A significant percentage of POWI's net revenues come from a limited number of applications of the company's products, such as cellphone chargers, LED lights, desktop PCs and home appliances (annual report). This is a significant risk because if the company's products do not eventually penetrate additional markets, then the business will not grow as expected.
Power Integrations' top ten customers accounted for 59%, 59% and 64% of net revenues in 2014, 2013 and 2012, respectively. This creates risk because if larger customers leave, it will have a significant negative impact on the firm's results. For example, Avnet accounted for 19%, 19% and 20% of the company's total net revenues in 2014, 2013 and 2012, respectively. Also, ATM Electronic Corporation accounted for 12% of total net revenues in 2012 (but was less than 10% in 2013 and 2014).
Foreign jurisdiction risks are also significant for Power Integrations. Most of the company's manufacturing and customers are located outside the US, even though the company is headquartered in San Jose, California. For color, only 5% of net revenues in 2014, 2013 and 2012 were generated in the United States. Operating in foreign jurisdictions subjects the company to potentially weaker intellectual property rights and the challenge of complying with foreign laws. The company is also exposed to foreign-currency exchange risks. Power Integrations has agreements with two of its major suppliers to allow for mutual sharing of the impact of exchange rate fluctuations between Japanese yen and US dollar. However, the company still estimates a decline in value of the US dollar of 10% versus the euro or Swiss franc, which will detract approximately one quarter-million dollars from pre-tax income (for reference, the company's total net income in 2014 was around $59.5 million).
Volatility in quarterly results is another risk to the firm's stock price. As the company notes in its annual report: "Our quarterly operating results are volatile and difficult to predict. If we fail to meet the expectations of public market analysts or investors, the market price of our common stock may decrease significantly." To add some context, Power Integrations' quarterly earnings have deviated from consensus estimates by around 5% per quarter over the last two years.

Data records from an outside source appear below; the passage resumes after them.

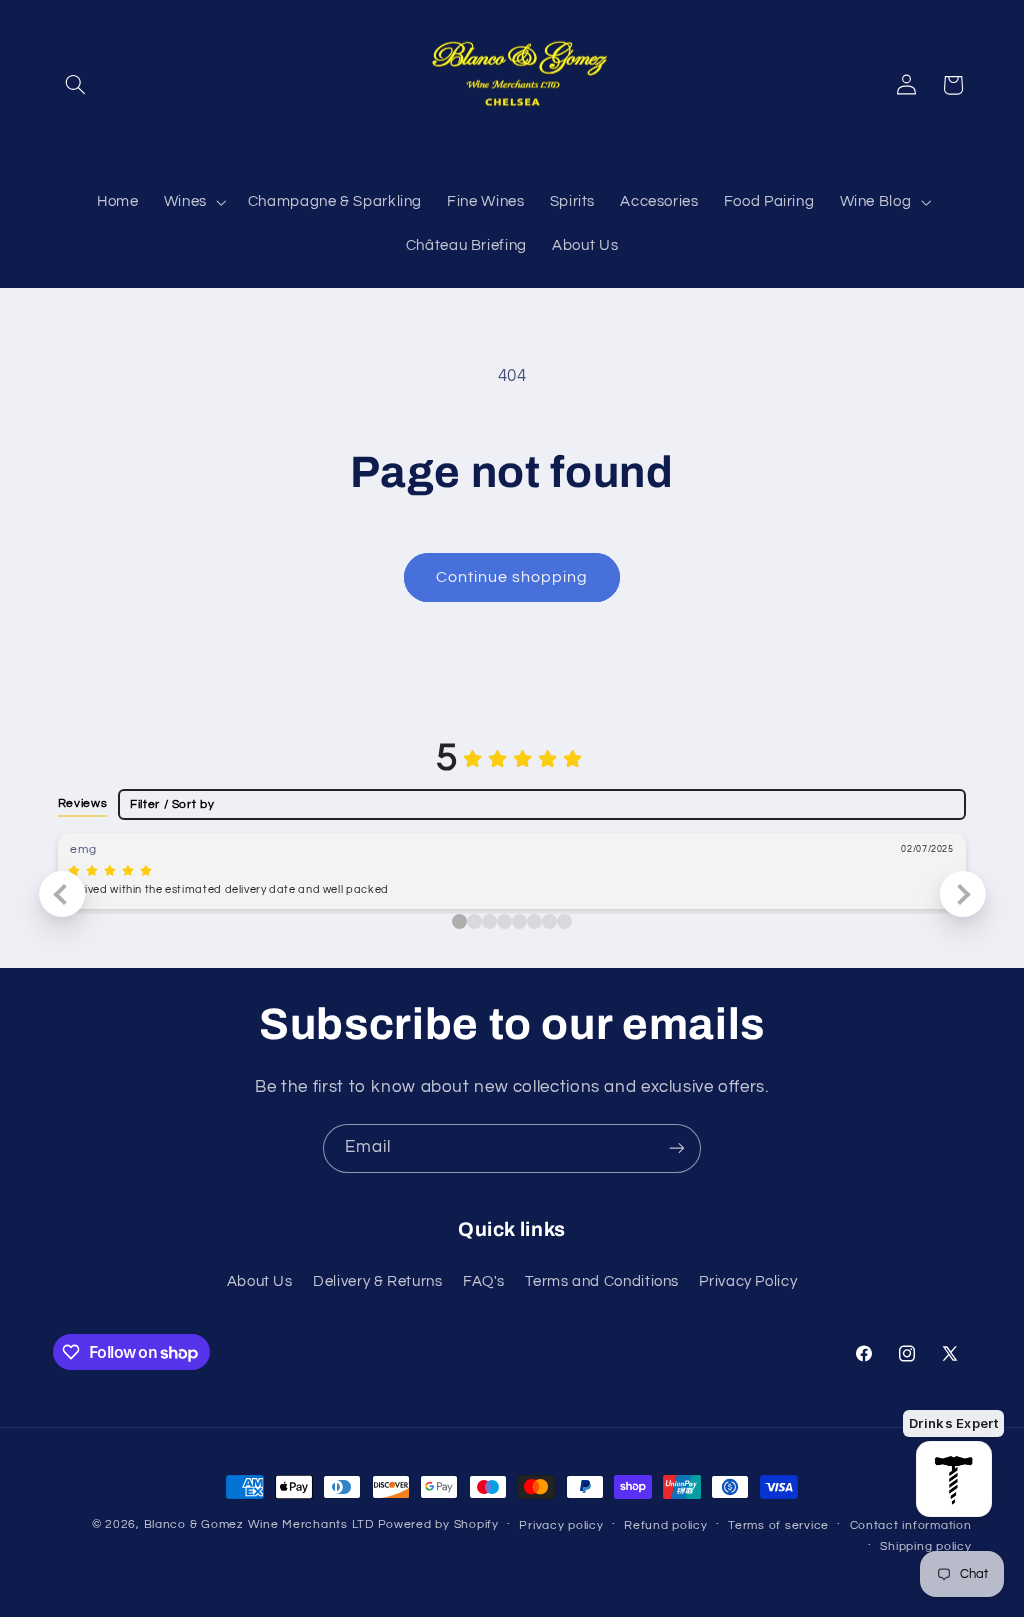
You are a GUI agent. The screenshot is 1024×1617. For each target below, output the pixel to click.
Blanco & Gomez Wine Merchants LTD (259, 1524)
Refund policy (666, 1525)
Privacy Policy (748, 1281)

Power Integrations already generates lots of free cash flow, but has opportunities to grow this cash flow significantly. If the firm is sitting on the leading edge of a secular trend towards less complicated, more efficient, electronic components (e.g. CHY103D and InnoSwitch), then the growth opportunities are vast. However, even without the secular growth, Power Integrations is already worth slightly more than its current stock price suggests. Of course, there are risks to the company's ability to sustain its current level of business, and the widespread growth and adoption are yet to be seen. However, as Warren Buffett says, if you wait for the robins, spring will be over.